入場料を払ったところで、どこかから雷鳴が聞こえた。陸側を見ると青空が残っているのだが、城壁の上から海上を眺めると曇天であり、しかも遠くには雨柱のようなものが見える。

しばらくすると雷雨がやってきた。ゲリラ豪雨かつ強風である。城壁には避ける場所などない。スーツケースを置いただけで宿から出てきたので、幸いにもリュックには折り畳み傘が残ったままだった。わずかに風を避けられる場所を見付け、退避することにした。結局、1時間ほど豪雨の下で立っていたのだが、到着初日に傘が壊れ、ずぶ濡れになった。
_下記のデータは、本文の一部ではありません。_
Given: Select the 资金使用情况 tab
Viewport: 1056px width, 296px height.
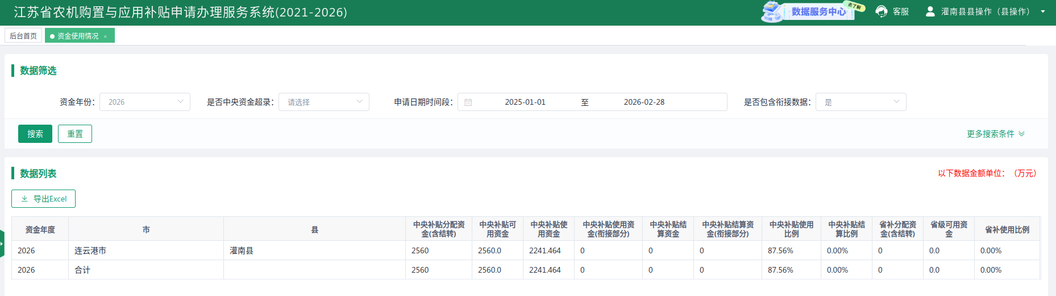Looking at the screenshot, I should (x=77, y=36).
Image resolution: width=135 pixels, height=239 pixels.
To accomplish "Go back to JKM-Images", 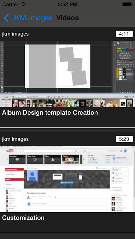I will (x=32, y=18).
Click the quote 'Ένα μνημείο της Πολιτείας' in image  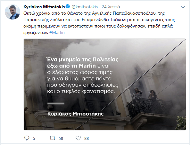83,60
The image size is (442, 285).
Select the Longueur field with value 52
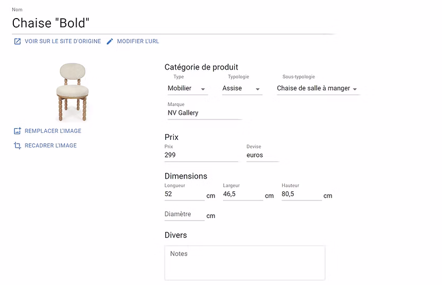pos(184,195)
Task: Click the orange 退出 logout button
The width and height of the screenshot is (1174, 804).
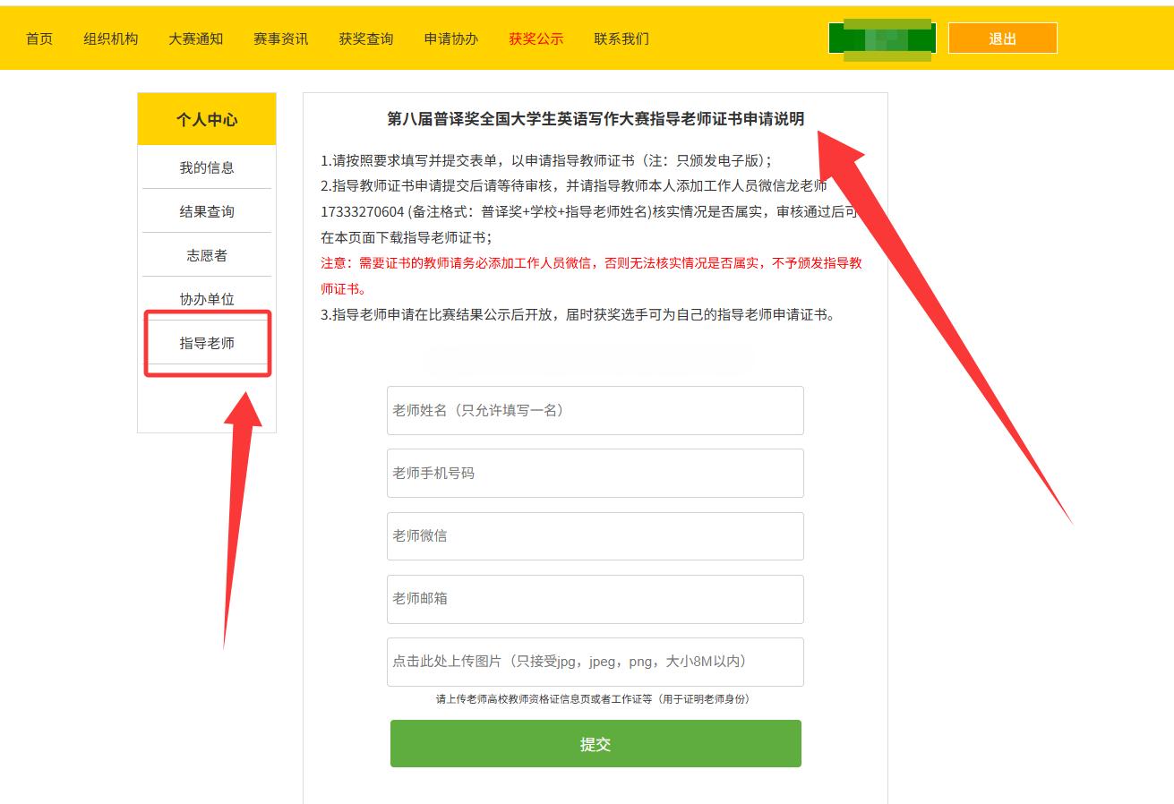Action: click(1002, 38)
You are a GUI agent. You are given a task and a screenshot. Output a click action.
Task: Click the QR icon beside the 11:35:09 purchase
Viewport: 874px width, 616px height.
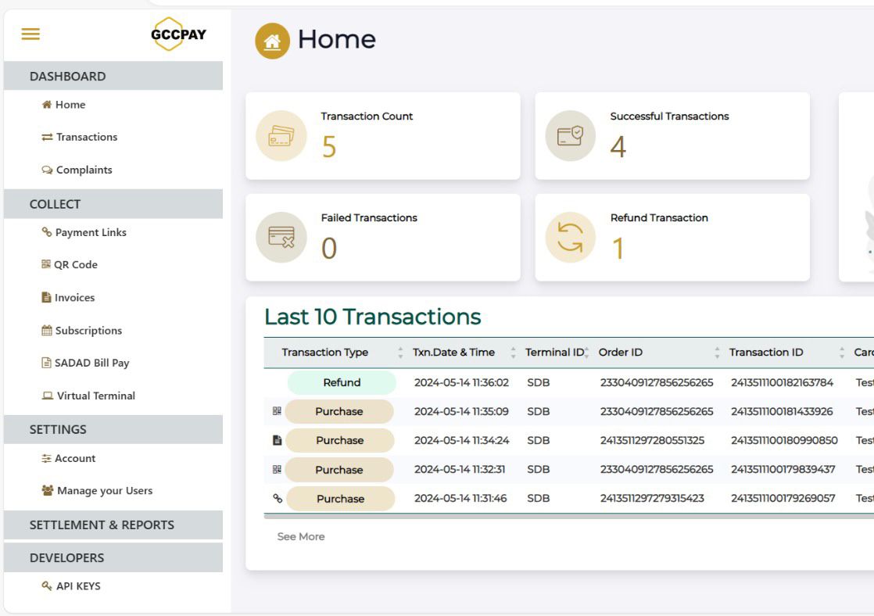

ようやく雨が上がり、城壁観光を再開した。1周目は撮影どころではなかったので、そのまま2周しようと思ったが、1回の入場料では1周しかできないらしい。数日先までパッとしない天気予報を考えると、この日のうちに2週して撮影しておくべきだろう。どう考えても初回の5500円を無駄にしたとしか思えない。

選択肢としては、シニカルで暗くてアル中気味なアイルランドか、爽やかで眩しい太陽があるアドリア海だった。心機一転を考えると悩むまでもない選択肢に思われたが、これならアイルランドに行ったのと大差なかった。むしろ高額な入場料が無駄になっただけ、アイルランドより悪かった可能性すらある。